Sitting up toward the front of the chopper, near the door gunner, Rob looked to his left, down the row of assorted fighters on his side of the helo, and occupied his mind with trying to work out exactly which units they each belonged to — Delta, 101st Airborne, Tenth Mountain Division? There were about thirty of them, plus an all-terrain four-wheeler loaded by the rear ramp. Seven other Chinooks were flying in the same formation with his, with a total of more than two hundred troops, part of the nearly two thousand being thrown into this operation, the first major offensive of the still new war.

Most of these guys (Rob included) had never seen combat before. This was true of more than 95 percent of U.S. and Canadian armed forces. The world had been at peace, relatively speaking, for a decade.

Rob swiveled his head and looked the other way, toward the front of the craft, where the door gunner sat by his FN MAG M240 machine gun, doing a decent impression of a catnap. MAG: mitrailleuse d'appui général, French for "general purpose." The M240 fires 650 to 1,000 rounds per minute. Rob's mathematical mind automatically ran the quick calculation. Once that gunner pulled the trigger, the big gun would be shooting ten to fifteen rounds every second. Not bad, for general purposes.

Those rounds were 7.62s. Unlike the ".50" of the .50 cal rounds Rob carried, which describes the bullet's diameter (or, more accurately, the diameter of the gun barrel that fires it) in inches, the "7.62" denotes diameter in millimeters. A .45, a .38, a .22, those are inch-based calibers, the classic American naming style for firearms and ammunition. The popular 9mm (like the sidearm Rob carried) follows the European metric convention, as did the 5.56 shells that went with Rob's combat rifle, the C8, and its close cousin, the American military workhorse M4, and the ever-popular M16, the standard U.S. service rifle since Vietnam.

Before boarding the chopper, Rob had talked with a young Delta sniper who carried an SR-25. Rob liked that gun. A semiautomatic, the SR-25 is built like an M16 only with a longer barrel, and rather than a 5.56 it shoots a 7.62, which packs that much more punch.

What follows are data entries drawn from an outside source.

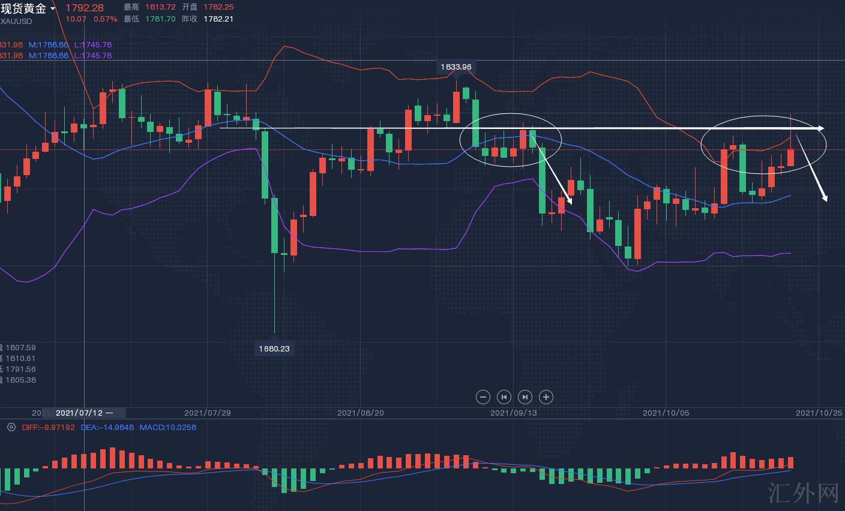
Task: Jump to latest data with skip-forward icon
Action: 525,397
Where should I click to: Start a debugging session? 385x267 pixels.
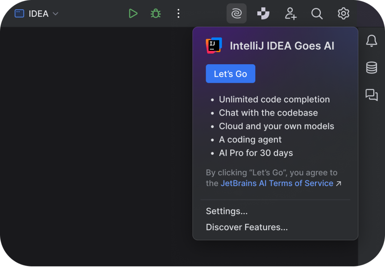pos(155,13)
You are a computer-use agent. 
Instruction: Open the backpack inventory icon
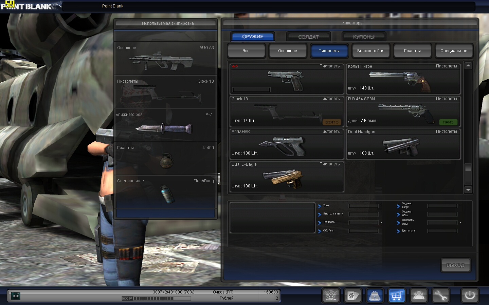coord(375,296)
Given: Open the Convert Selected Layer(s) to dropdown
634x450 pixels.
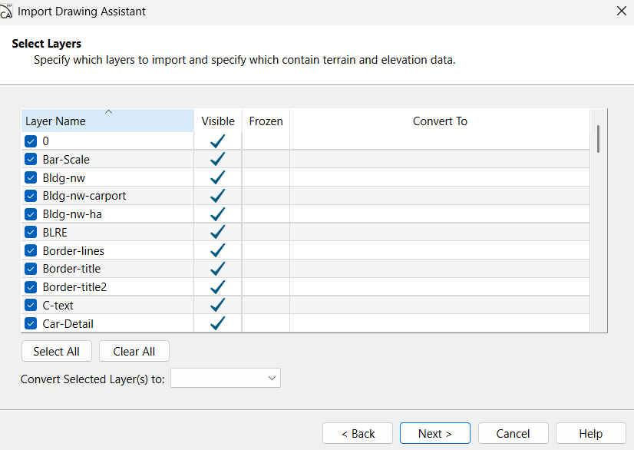Looking at the screenshot, I should click(226, 378).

And then there was the massive .50 cal sniper rifle resting its stock on the helo's floor next to Rob's left foot. The .50 cal he would use to make history. Standing on its end, the long gun stood nearly as high as Rob himself, each rocket-ship-like bullet tall as a Coke can. A round from a .50 cal can reach out and touch someone at distances of more than a mile, and do so with a force that can take out an engine block. It is, as Rob puts it, "like a punch in the face from God."

"Ten minutes out!" came the call back into the cabin.

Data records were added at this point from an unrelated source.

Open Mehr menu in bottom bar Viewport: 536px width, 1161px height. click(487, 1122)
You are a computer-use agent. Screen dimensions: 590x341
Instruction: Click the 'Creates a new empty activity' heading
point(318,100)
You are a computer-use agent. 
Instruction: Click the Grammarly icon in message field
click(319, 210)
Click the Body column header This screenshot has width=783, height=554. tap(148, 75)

Furlong looked over at the front gunner's pintle-mounted M240 again, and wondered what it would sound like when that big gun exploded into action.

Husaybah, Iraq Saturday, April 17, 2004, early morning

When Jason Delgado woke up in his bank office on the morning of April 17, his first thought was, Shit. He did not have a good feeling about the day ahead. Jason was not a banker, and this was no ordinary bank. He was the chief scout of his marine scout sniper platoon, and the sprawl of deserted offices and warehouses stuck on the ass-crack known as the Iraq-Syrian border were what he and his team had been calling home for a few months now.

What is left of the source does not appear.